» **EXERCISE**
Can you recast the data below as a Markdown table with a Row column numbering each line and a Line column holding its text, skipping blank lines and leaving the pictures out?

» **DATA SHOWN**
##############################

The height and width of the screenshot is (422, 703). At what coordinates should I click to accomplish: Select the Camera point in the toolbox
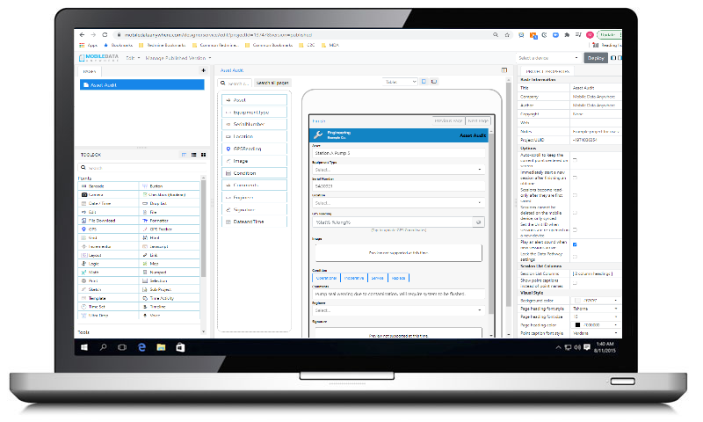96,195
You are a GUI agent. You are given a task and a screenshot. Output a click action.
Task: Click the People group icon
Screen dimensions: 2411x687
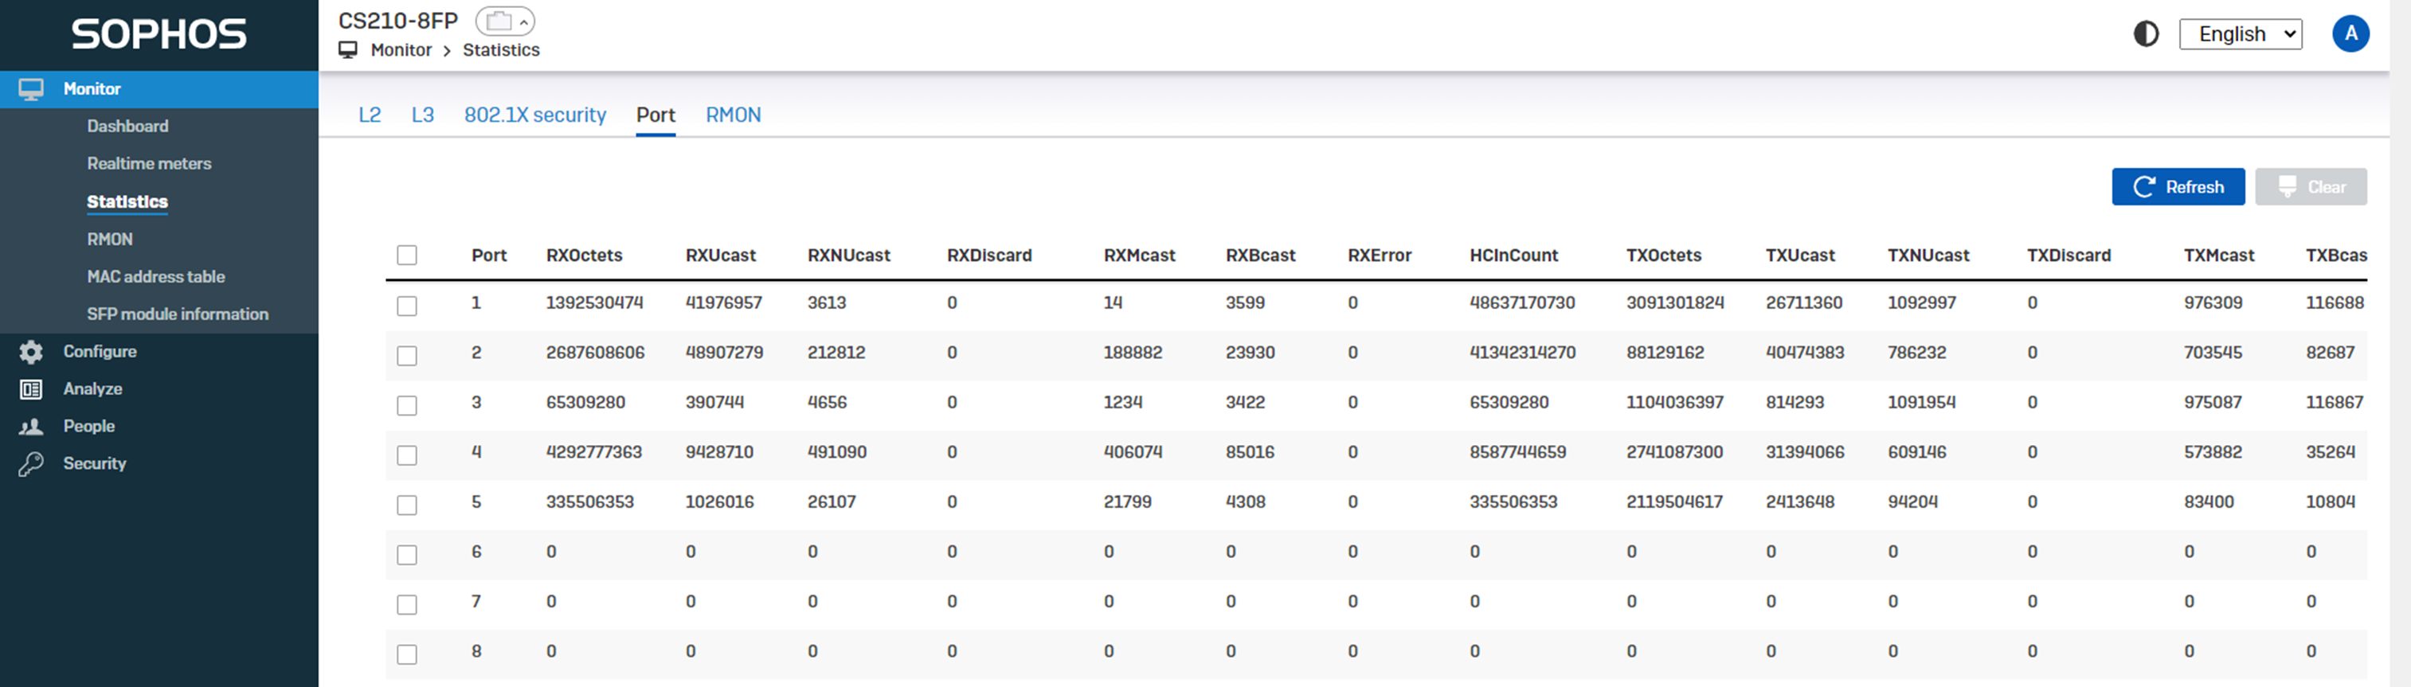point(31,427)
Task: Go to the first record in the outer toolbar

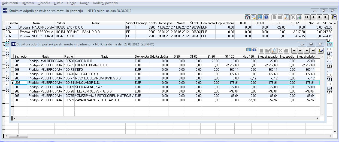Action: click(x=307, y=17)
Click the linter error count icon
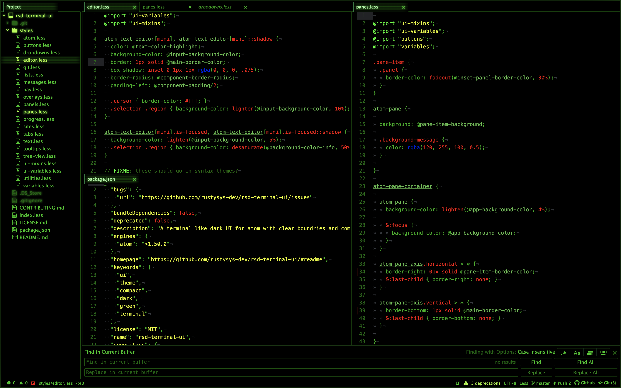The image size is (621, 388). pyautogui.click(x=9, y=383)
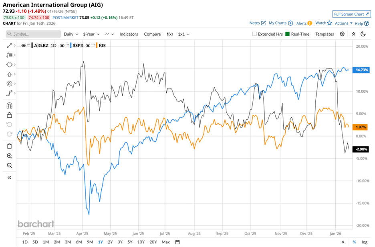The width and height of the screenshot is (375, 247).
Task: Zoom out using the magnifier minus icon
Action: click(x=10, y=166)
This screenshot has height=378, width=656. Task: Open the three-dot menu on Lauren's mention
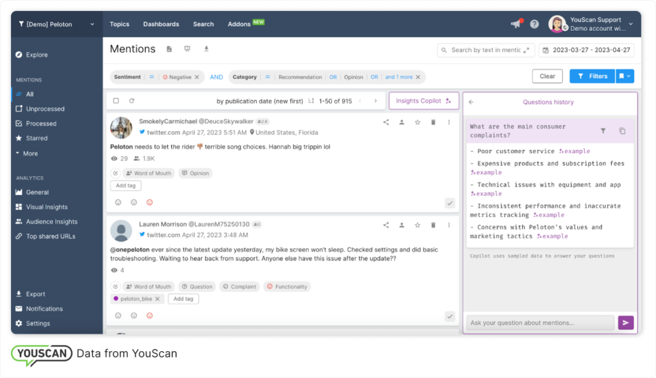click(x=448, y=224)
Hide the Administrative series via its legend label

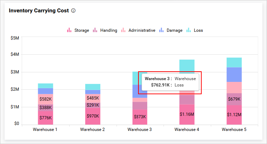pyautogui.click(x=142, y=30)
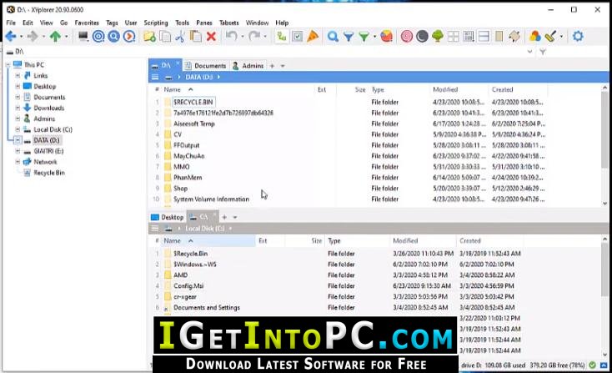Sort by the Modified column header
The height and width of the screenshot is (373, 612).
click(445, 89)
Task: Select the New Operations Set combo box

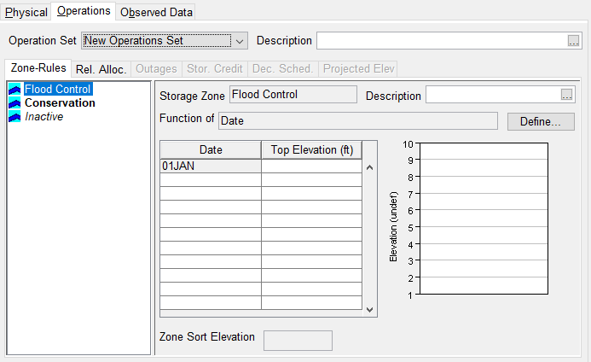Action: point(156,41)
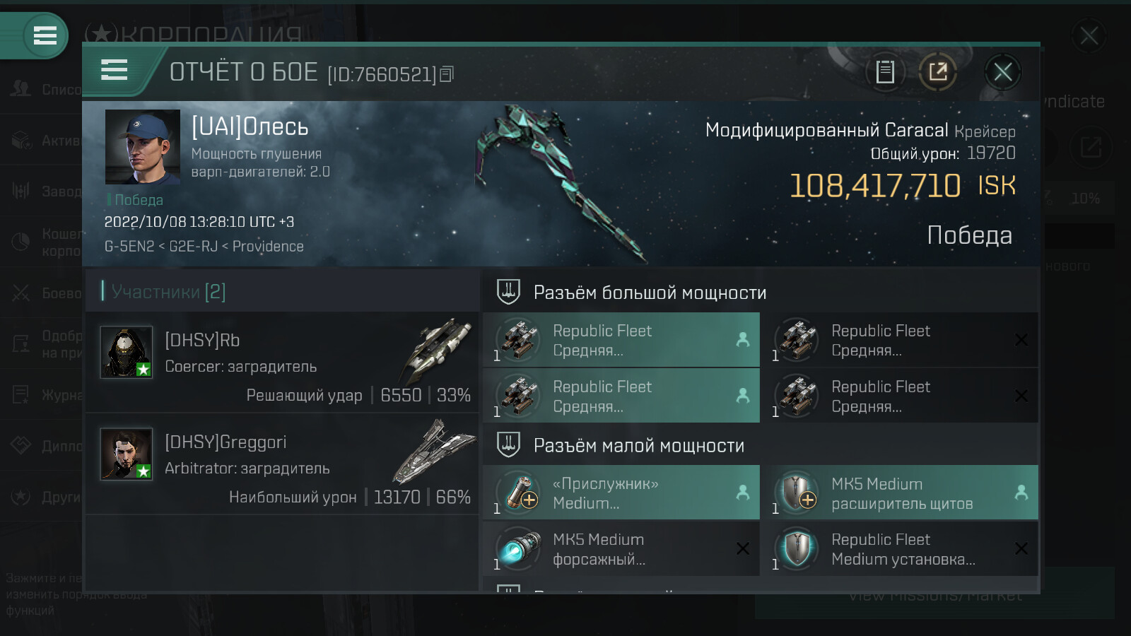Open DHSY Rb pilot portrait
This screenshot has height=636, width=1131.
point(127,352)
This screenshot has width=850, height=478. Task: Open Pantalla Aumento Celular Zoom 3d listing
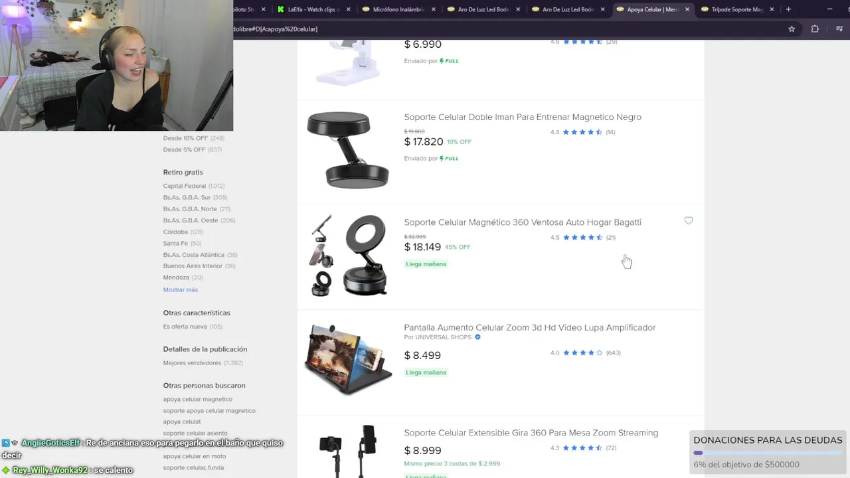point(530,327)
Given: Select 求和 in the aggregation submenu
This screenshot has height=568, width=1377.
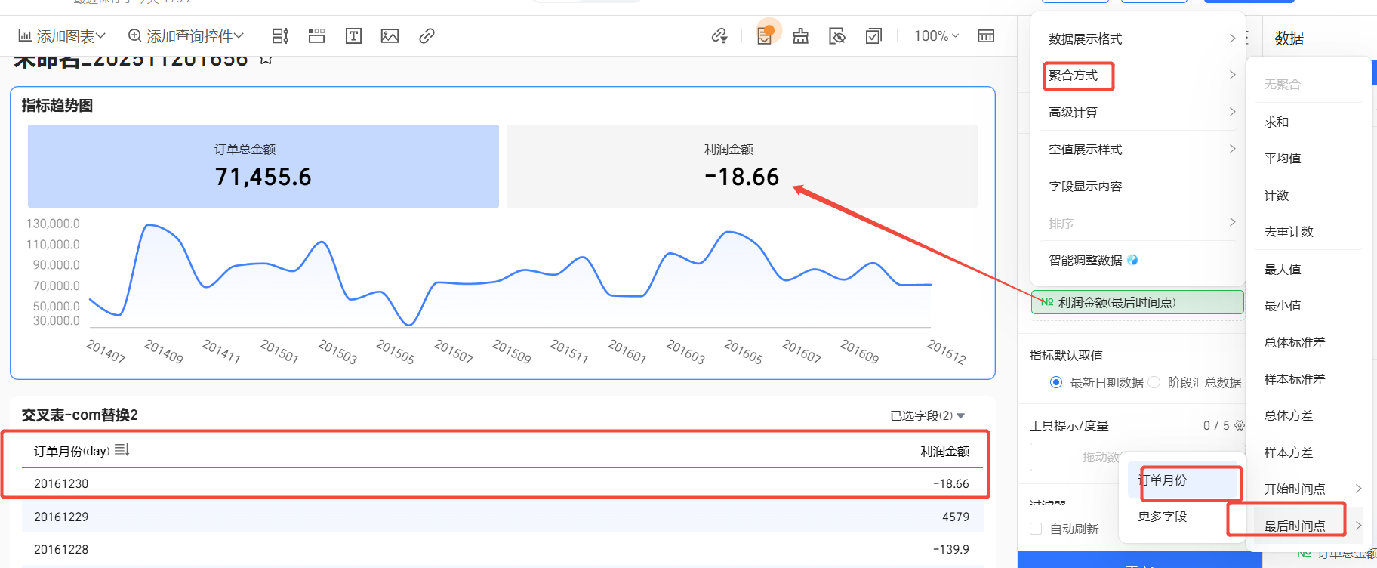Looking at the screenshot, I should point(1277,122).
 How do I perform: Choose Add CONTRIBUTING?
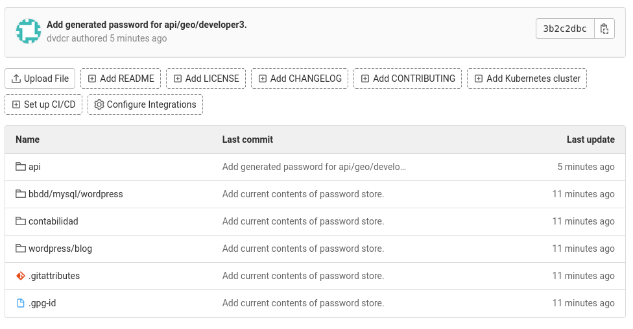coord(408,79)
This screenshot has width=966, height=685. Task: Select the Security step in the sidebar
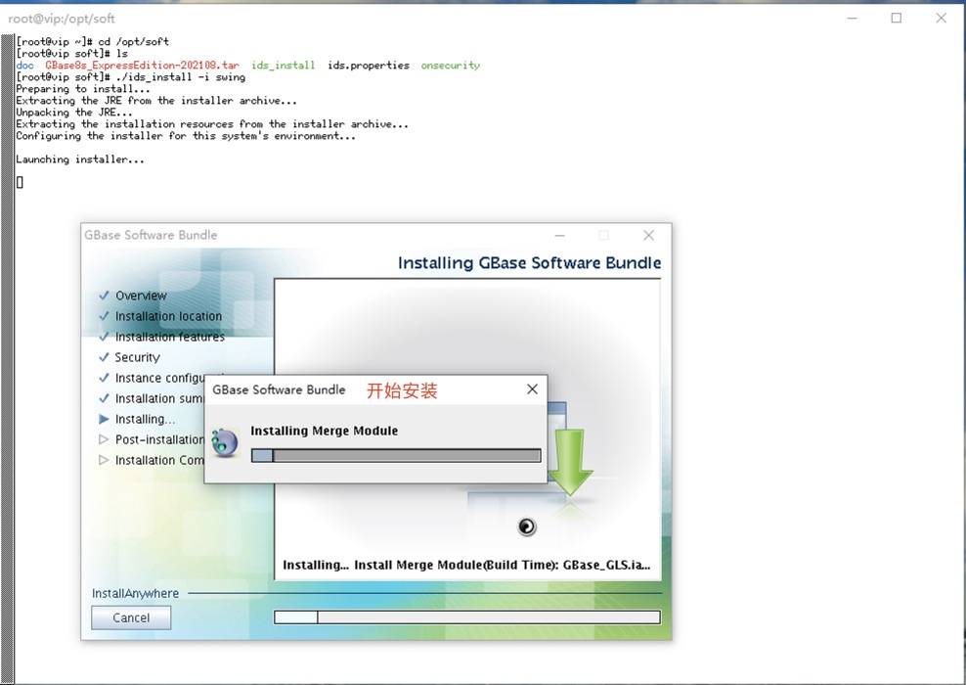click(x=138, y=357)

##############################

» **THE RESULT**
| Row | Line |
|---|---|
| 1 | The height and width of the screenshot is (422, 703). At what coordinates should I click to accomplish: Select the Camera point in the toolbox |
| 2 | 96,195 |
| 3 | You are a GUI agent. You are given a task and a screenshot. Output a click action. |
| 4 | Task: Click the People group icon |
| 5 | Screen dimensions: 2411x687 |
| 6 | point(31,427) |
| 7 | Task: Go to the first record in the outer toolbar |
| 8 | Action: click(x=307, y=17) |
| 9 | Click the linter error count icon |
| 10 | The image size is (621, 388). pyautogui.click(x=9, y=383) |
| 11 | The width and height of the screenshot is (375, 247). |
| 12 | Task: Zoom out using the magnifier minus icon |
| 13 | Action: click(x=10, y=166) |
| 14 | This screenshot has height=378, width=656. Task: Open the three-dot menu on Lauren's mention |
| 15 | click(x=448, y=224) |
| 16 | Hide the Administrative series via its legend label |
| 17 | pyautogui.click(x=142, y=30) |
| 18 | Sort by the Modified column header |
| 19 | The height and width of the screenshot is (373, 612). |
| 20 | click(445, 89) |
| 21 | Task: Select the New Operations Set combo box |
| 22 | Action: point(156,41) |
| 23 | Open DHSY Rb pilot portrait |
| 24 | This screenshot has height=636, width=1131. |
| 25 | point(127,352) |
| 26 | This screenshot has width=850, height=478. Task: Open Pantalla Aumento Celular Zoom 3d listing |
| 27 | point(530,327) |
| 28 | Given: Select 求和 in the aggregation submenu |
| 29 | This screenshot has height=568, width=1377. |
| 30 | Looking at the screenshot, I should point(1277,122). |
| 31 |  How do I perform: Choose Add CONTRIBUTING? |
| 32 | coord(408,79) |
| 33 | This screenshot has width=966, height=685. Task: Select the Security step in the sidebar |
| 34 | click(x=138, y=357) |